Tormentos Íntimos
Seu método de ajuda mesclava tarô, búzios, bola de cristal e uma conversa baseada em signos e leituras orientais - para vocabulário e fundamentos fáceis e críveis. Convencia bem, talvez porque fosse mulher de grande intuição. E para tamanha fama, preço alto.
A aparência impressionava. Roupas com muitos tecidos. Unhas incrivelmente bem feitas. O olhar transmitia confiança e verdade. A experiência de vida que carregava a fazia assim: exata. Os clientes estavam satisfeitos, confirmavam as feições de uma poderosa feiticeira, e a mais e mais amigos indicam os seus serviços, a solução na vida de tantos... Era procurada em momentos de desespero, incabíveis na razão.
A consulta era envolvente. A atmosfera de mistério evocava sabedoria. Os adornos pareciam relíquias. Incenso para perfumar o ambiente. A expressão de sua face sugestionava. Ela tocava nas questões mais íntimas das pessoas com a frieza mecânica de um cirurgião. Antes de uma exploradora de almas doentes, Miriam era uma atriz nata.

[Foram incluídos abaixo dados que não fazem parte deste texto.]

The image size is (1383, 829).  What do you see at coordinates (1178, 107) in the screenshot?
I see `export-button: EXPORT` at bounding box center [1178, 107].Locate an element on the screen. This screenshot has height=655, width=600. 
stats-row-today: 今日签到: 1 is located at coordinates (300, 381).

Os conselhos destinavam-se a problemas emocionais de qualquer natureza. Relação entre pais e filhos, dificuldades conjugais, até as maneiras para a conquista de um novo amor. De certo, Miriam lapidou-se. Tantas histórias fizeram-na vestir o ser humano repleto de sensibilidade para lidar com os conflitos alheios. Alheios...

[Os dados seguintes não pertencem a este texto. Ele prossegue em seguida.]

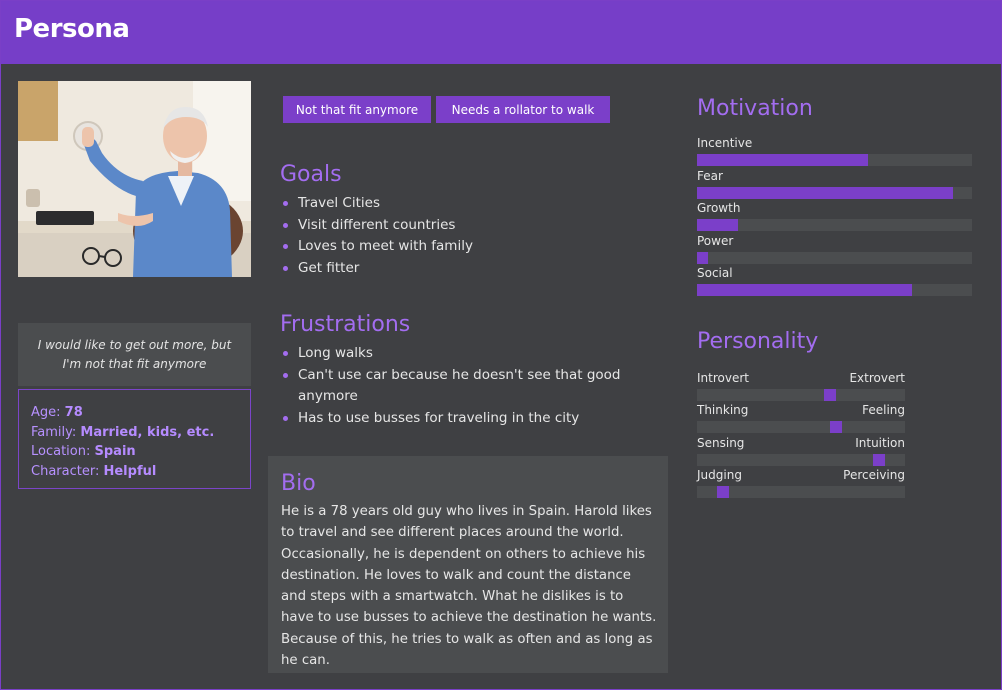  Describe the element at coordinates (834, 249) in the screenshot. I see `motivation-power: Power` at that location.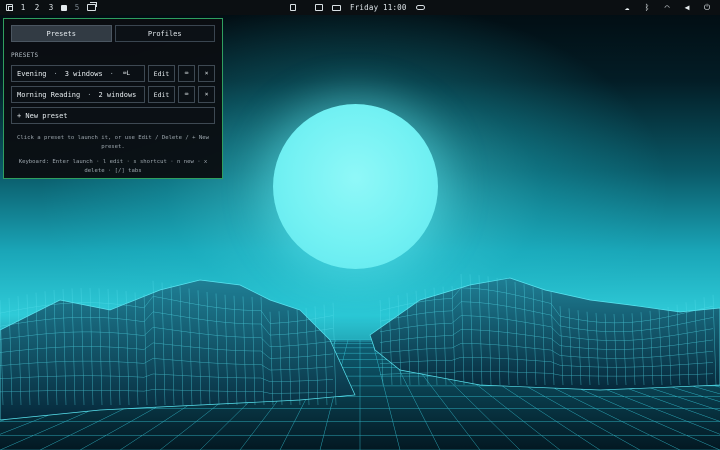  I want to click on tab-presets: Presets, so click(62, 34).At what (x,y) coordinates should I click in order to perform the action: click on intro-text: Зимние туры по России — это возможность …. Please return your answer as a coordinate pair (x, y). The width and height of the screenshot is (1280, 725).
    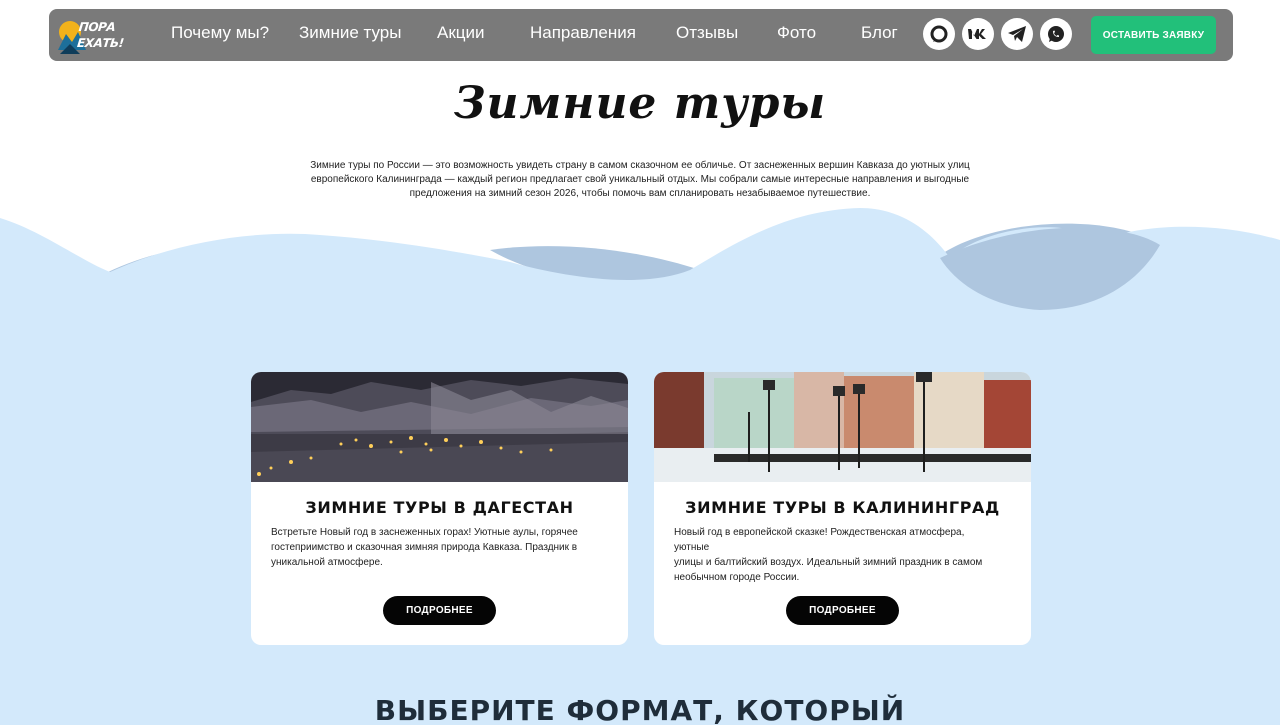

Certo dia, indo para casa, depois de uma sessão que a deixara “carregada”, ficou pensando em sua vida. Tormentos íntimos. Pensamentos bastante prolongados em sua pessoa. Abriu a porta. Catou as correspondências. Enfiou na bolsa, que mal guardava o dinheiro de uma cliente importante. Olhou-se no espelho da sala. Sem ninguém para conversar, sentou-se à mesa e resolveu desabafar no papel.
Deus,
Conselheira sentimental? Eu? Que piada imoral! Minha mãe, aquela senhora inofensiva, que tudo fez por mim, deportei para um asilo nojento. Minha irmã estava grávida e desempregada e não a quis em minha casa. Com meu pai não falo há anos. A filha que tive... num orfanato. Abortei. Sei eu lá quantas vezes. Com meus homens não suportei viver. E o último? Deus, por esse pecado imperdoável me perdoe! O miserável fede embaixo das terras do meu quintal...

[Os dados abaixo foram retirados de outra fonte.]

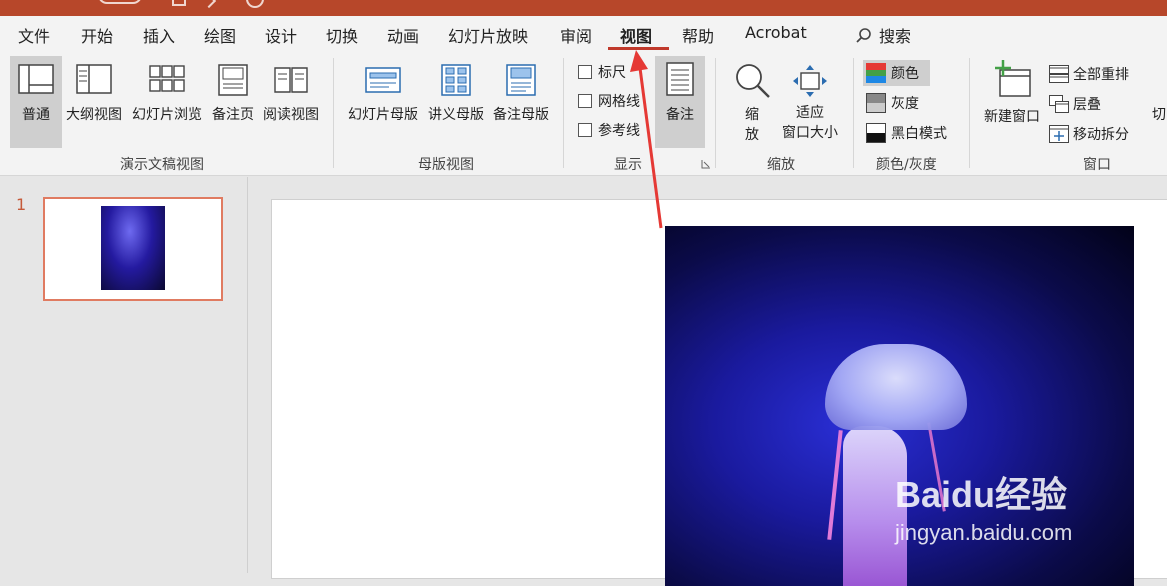 The image size is (1167, 586). What do you see at coordinates (905, 104) in the screenshot?
I see `grayscale-label: 灰度` at bounding box center [905, 104].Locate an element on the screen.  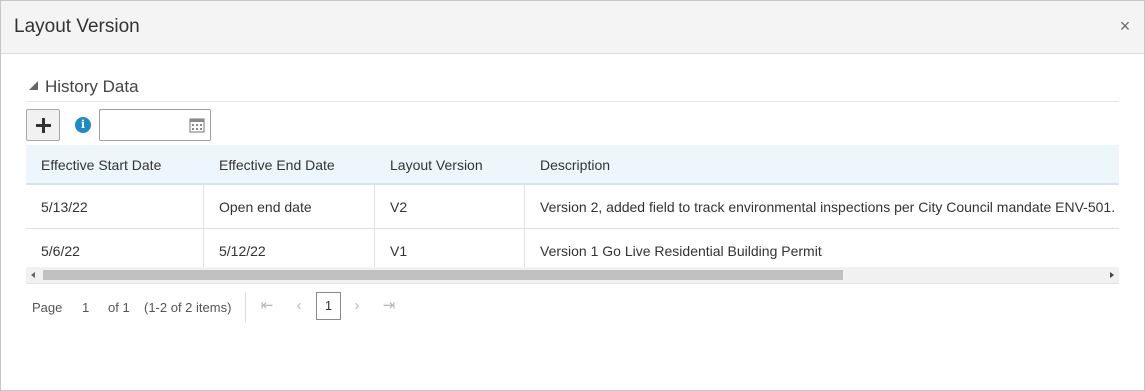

Uma exaustão intensa caminhou por todo o seu corpo. Sentiu um peso sobre a cabeça. E quando a testa ensaiava o movimento de encontro ao tampo da mesa, e o lápis iniciou o repouso sobre o caderno, o telefone chamou. Ela correu para atender. Havia distribuído panfletos naquela semana e não queria perder dinheiro.
- Bom dia. Gostaria de falar com Miriam, a conselheira sentimental.
- Bom dia! Sou eu. Em que devo curá-la, querida?
As extremas humanidade e serenidade quase puderam tocar a pele da nova e esperançosa cliente.